Along these lines, I would suggest that someone who wants to learn a foreign language should find some poetry or song lyrics that they like, and memorize them - this is a great way to commit correct grammar to memory, and to build up a mental repository of words.


----------



## selters

englishman said:
			
		

> To me, the greatest difficulty in German is the use of separable prefixes to construct verbs from a common root:
> 
> an-, zu-, zer-, ver-, er-, bei-, be-, etc
> 
> all of which seem to (more or less) randomly change the meaning of the root.


 
I have to agree. Even though my native language is Norwegian, a language which uses many of these prefixes, I have a hard time seeing the system (if there is one). Of course, there are some guidelines to follow, but there are so many exceptions that it just seems random to me


----------



## Kajjo

selters said:
			
		

> I have to agree. Even though my native language is Norwegian, a language which uses many of these prefixes, I have a hard time seeing the system (if there is one). Of course, there are some guidelines to follow, but there are so many exceptions that it just seems random to me



I am afraid you are right... The longer one thinks about exceptions, the more come to mind. These syllables must be a real challenge for learners!

Kajjo


----------



## TwinklingStar

Hi, this thread got me thinking about what I find difficult in German, and especially what I found difficult when I first started. When I started, I think the main thing was cases... nominative, accusative, dative, genetive, because I had no idea when 'der' changed to 'den' or 'dem' etc 
However, now I have learnt the grammar rules and generally am pretty good at it, I agree that word order is a problem and also I think it is hard to be creative when writing essays; for example, I find it easier to write essays in French and this maybe because German is more restrictive in terms of where words should go in a sentece, and also French word order is pretty similar to English.


----------



## gaer

englishman said:
			
		

> Along these lines, I would suggest that someone who wants to learn a foreign language should find some poetry or song lyrics that they like, and memorize them - this is a great way to commit correct grammar to memory, and to build up a mental repository of words.
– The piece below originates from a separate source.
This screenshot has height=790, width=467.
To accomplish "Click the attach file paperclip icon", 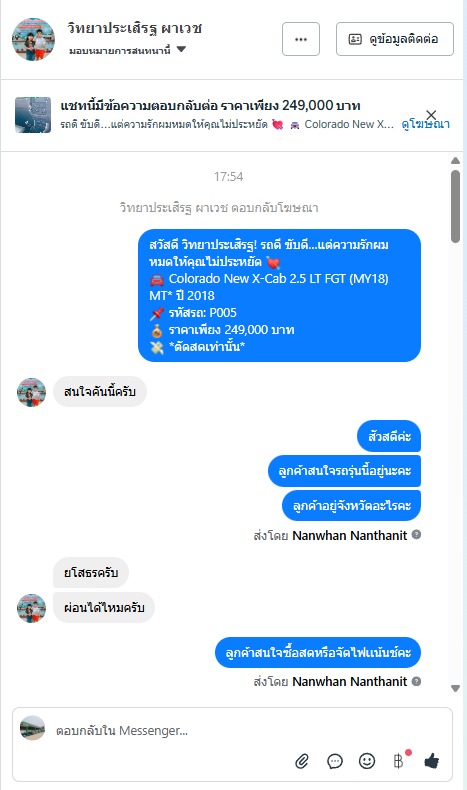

Everyone is different. I can't memorize poetry or song lyrics in English. 

Gaer


----------



## englishman

Kajjo said:
			
		

> I am afraid you are right... The longer one thinks about exceptions, the more come to mind. These syllables must be a real challenge for learners!
> 
> Kajjo


On the other hand, in English, we seem to construct about half the language from various combinations of the ridiculously overused word "get", which, I guess, presents a similar difficulty for people learning English.


----------



## Kajjo

englishman said:
			
		

> On the other hand, in English, we seem to construct about half the language from various combinations of the ridiculously overused word "get", which, I guess, presents a similar difficulty for people learning English.



I guess, discussing the difficulties of English is off-topic. Anyway, I think that abundant and almost ubiquitous words like get, become, make and so on do not make it difficult to learn English -- to the contrary, if in doubt a simple try with one of those words will do the trick in most cases. Personally, I reckon the irregular pronunciation (or spelling?) to be the most difficult aspect of English.

My top favorites with regards to German would be:
+ Artikel und das Genus von Substantiven
+ starke/schwache/gemischte Deklination und die Vielfalt der Endungen

Kajjo


----------



## Kajjo

englishman said:
			
		

> On the other hand, in English, we seem to construct about half the language from various combinations of the ridiculously overused word "get", which, I guess, presents a similar difficulty for people learning English.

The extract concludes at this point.